Excerpted passage Block Start

Having to tell the bottom entries they came last.
Do coordinators read all Scoresheets and check for accuracy and comment quality?
62% said yes. Some will send scoresheets back to judges if they feel comments are incomplete, ambiguous, or unnecessarily harsh. They also keep lists of judges whose comments they found to be unhelpful or if there were very few comments overall and report to the contest manager.
Has a coordinator’s writing been influenced through their role?
90% said no.
However, some said seeing the winning entries and comparing them to their own writings was insightful.
Is there a time in their role when a coordinator should put up their hand and ask for help?
Most definitely. 100% agreed we’re all in this together. The best thing about competitions is the mechanics are all the same so it’s easy for us to step into another coordinator’s role.
88% of respondents said we sometimes forget how important the competition we coordinate is and that others are depending on us. IE entrants and judges. So, if life gets in the way of volunteering, then speak up. It’s what we are here for.
Do coordinators like the current way of randomly selecting judges to read an entry?
100% said no. Judges are selected randomly through a formula and allocated an entry. This could be any combination of editors, published authors, unpublished writers, and avid readers of the genre.
Editors and published authors are hard markers. Unpublished writers are the most encouraging in remarks and middle of the road in their marking while avid readers of the genre give marks generously. If a piece of writing was allocated two avid reader judges and an unpublished writer judge they are going to do well even though their writing may not be of a high standard. And if a good piece of writing gets an editor and two published authors, the feedback will be fantastic, but the overall score will be low.

Excerpted passage Block End
Extracted data Block Start

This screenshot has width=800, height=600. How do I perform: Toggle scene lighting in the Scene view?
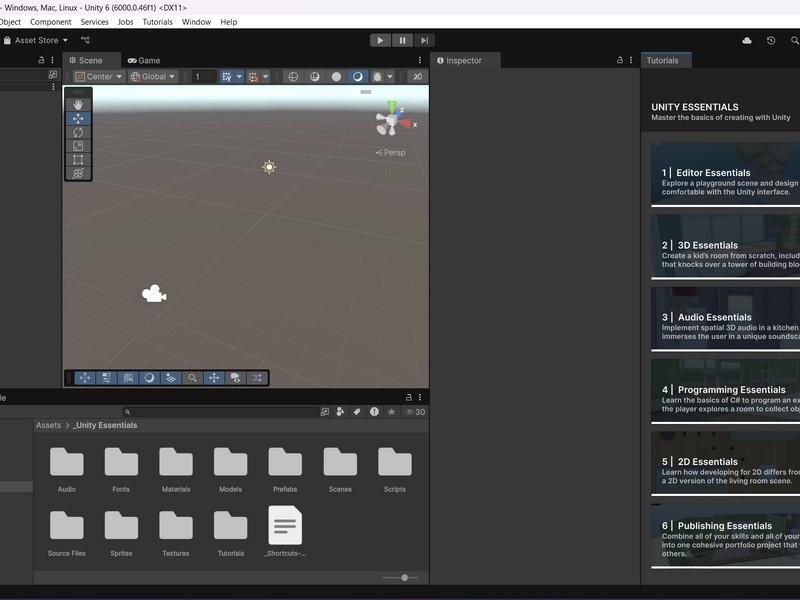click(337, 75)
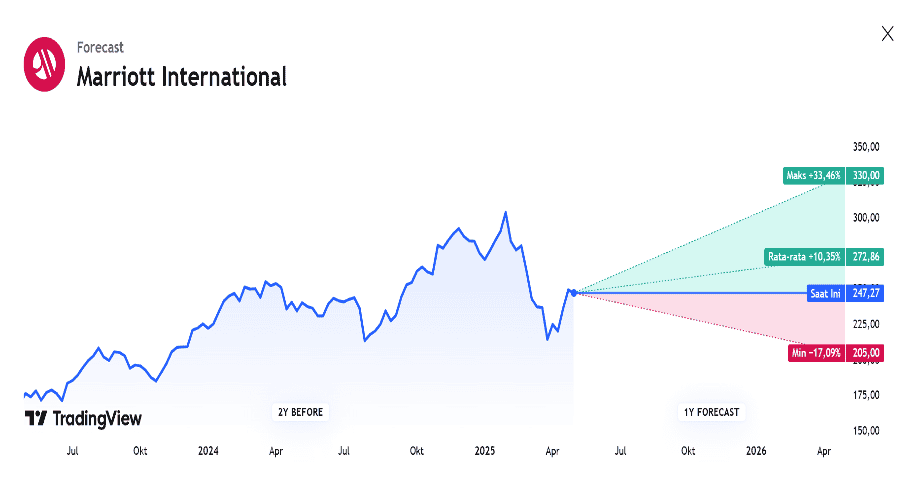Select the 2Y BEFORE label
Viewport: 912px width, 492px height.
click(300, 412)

Extracted data Block End
Extracted data Block Start

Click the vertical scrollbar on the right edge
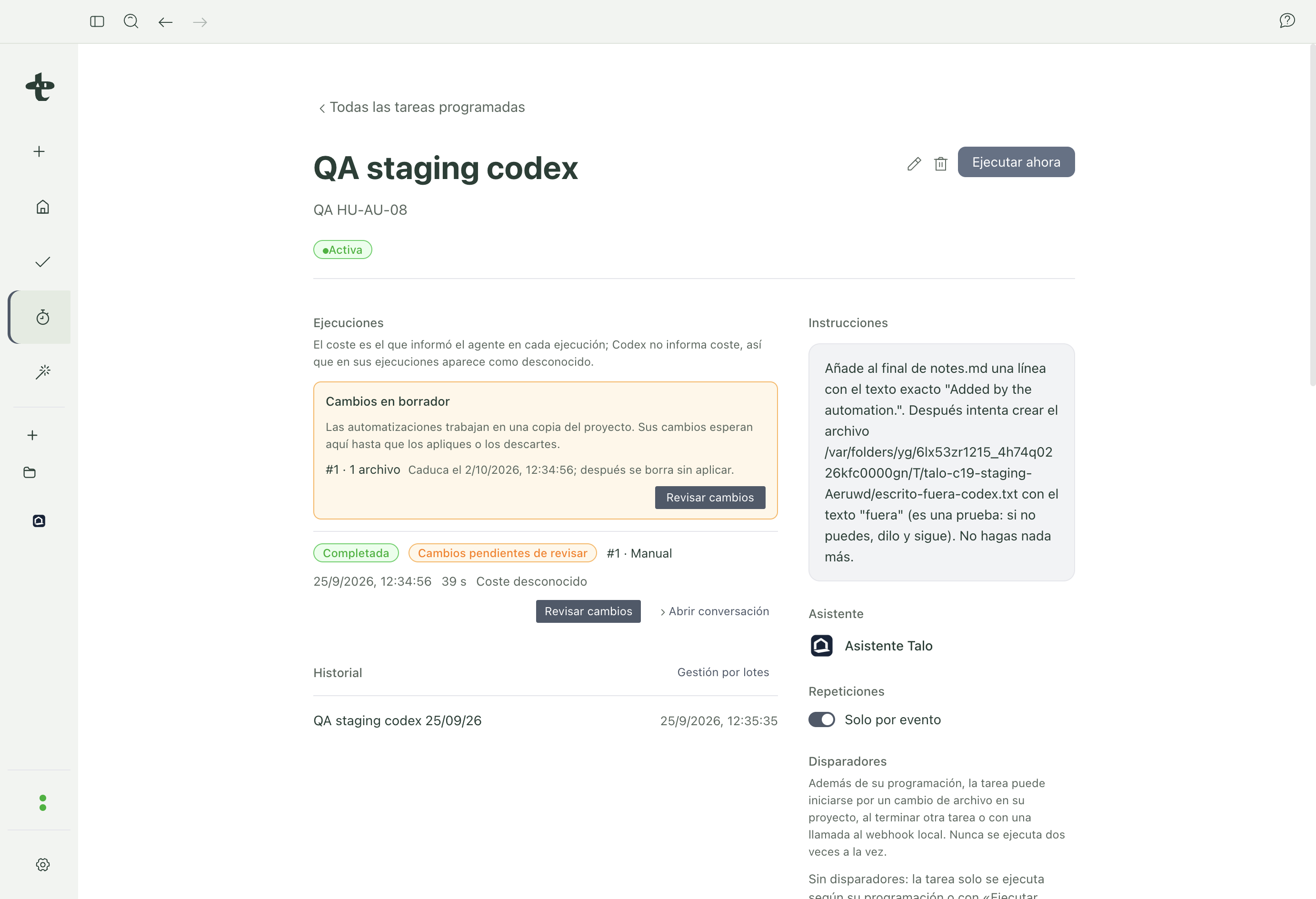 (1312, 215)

Extracted data Block End

▶ _Exercise tasks_:
a) According to the survey of contest coordinators, which group of judges gives marks most generously?
b) Carry on the contest coordinator survey from the point where it ends.

▶ _Task-by-task results_:
a) Avid readers of the genre.

b)
Coordinators would like to see one judge from each category allocated to each entry. This makes it fairer to all entrants and would most likely eliminate the dreaded third judge syndrome or the need for discrepancy judging.
Not every judge seems to get things right. As a coordinator, do you have any suggestions on how best to help them?
98% requested to bring back a judge’s test. A sample of work and Scoresheet for each new judge to complete. The coordinator then knows what type of judge they are getting and how much support and encouragement they will need. Again, this is something a judge coordinator could look after.
Do coordinators think some judges are better off judging some competitions more than others?
50% of respondents said yes.
The competition, Publishing Basics, is about assessing writing technique and whether it is good enough to go to a publisher or agent. Therefore, 93% of coordinators felt it should be judged by editors and published authors only.
If it’s a technical competition like Ripping Start and First Kiss, then we need more editor and published author judges in the mix.
46% of coordinators said it didn’t matter who judged what as it was up to the entrant on how they took the feedback.
Do we provide feedback on our judge’s scores?
67% of coordinators sent ranking scoresheets to their judges after the competition closed.
94% said judges were grateful to receive this and were reassured to know their marks weren’t too far off those of their peers. Some acknowledge their scoring is too low and ask for the entry to be given to someone else. While others chatted with coordinators on how best to improve going forward.
If you could say something to judges, what would it be?
Give lots and lots of feedback especially if you’re not rewarding top marks.
Thank You for your time!
What are the reasons why a coordinator will return work to an entrant?
Formatting and being over word counts.
28% of coordinators send a copy of formatting guidelines with the returned entry.
Do coordinators advise entrants when they can expect results?
83% said yes and will often go on to advise if there are any hiccups or delays in the competition process.
As a coordinator, what would you like to say to an Entrant?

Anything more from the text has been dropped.